Swan Hills's competitors, meanwhile, hope to build their own low-carbon power plants by managing the risk of groundwater contamination. Montreal-based Laurus Energy is awaiting permission to ignite wells it has drilled into a 200-meter deep coal seam in Alberta's Drayton Valley. The Alberta Geological Survey and the province's Energy Resources Conservation Board concluded in a review released this summer that "there is a concern regarding groundwater contamination" from the operation, calling the concern a potential "impediment."
Laurus CEO Rebecca McDonald insists that her company's technology, developed by Laurus's corporate sibling, Ergo Exergy, has been demonstrated to be safe in several-year-long continuous burns in Australia and South Africa. The key, she says, is constant monitoring of the groundwater, and management of the process to ensure that water from surrounding layers is feeding into the reactor and not flowing out. "Negative pressure on the seam means that contaminants cannot go out of there and contaminate the groundwater," says McDonald.

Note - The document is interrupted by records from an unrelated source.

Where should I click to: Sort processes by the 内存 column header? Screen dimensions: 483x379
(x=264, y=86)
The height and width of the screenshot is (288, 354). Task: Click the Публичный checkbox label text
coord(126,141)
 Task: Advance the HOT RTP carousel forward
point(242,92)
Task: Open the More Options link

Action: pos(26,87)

Swan Hills anticipates that its project will be competitive with natural gas and coal-fired power plants that don't capture their carbon emissions. "We're positioning this generation to be the resource of choice, not only from an environmental standpoint but from an economic standpoint, which means competing with conventional coal as well as natural gas-fired generation in the latter part of the next decade," says Shaigec.

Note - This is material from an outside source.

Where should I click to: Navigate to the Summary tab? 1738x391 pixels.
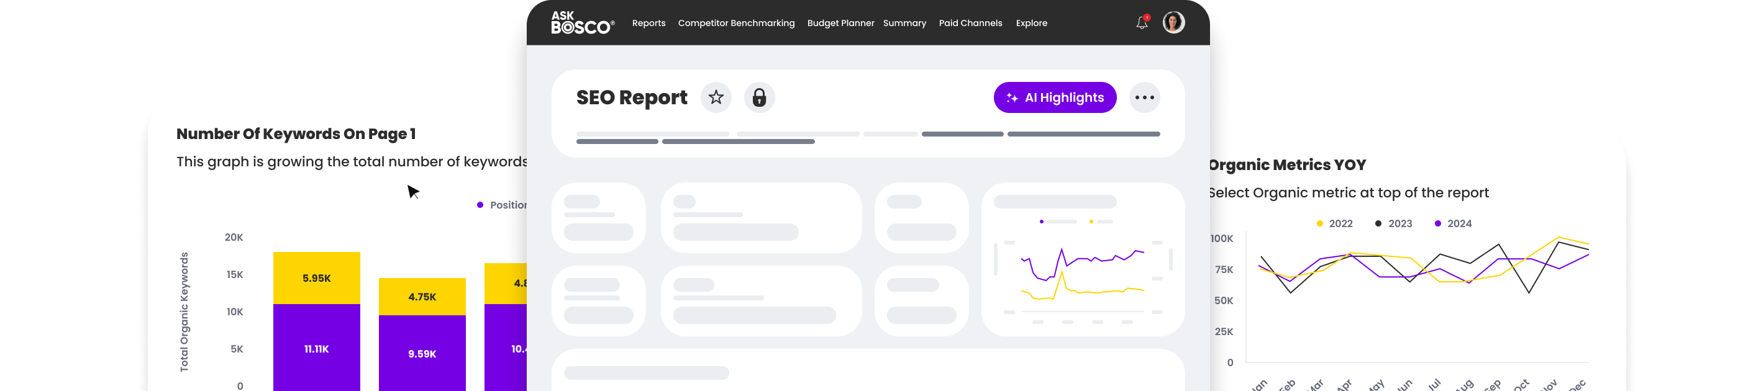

Selling carbon dioxide to oil producers will be "vital," says Shaigec. And he admits that government policies that put a price on carbon can only help. "We're not too particular about how that takes form ultimately, as long as we see a more level playing field [for] projects that do practice capture and storage of CO2."
Interesting concept. I wonder how much of the energy content of the coal is used in the process to create the H2 and CO2. That is, how efficient is the process relative to simply burning the coal in a traditional coal plant.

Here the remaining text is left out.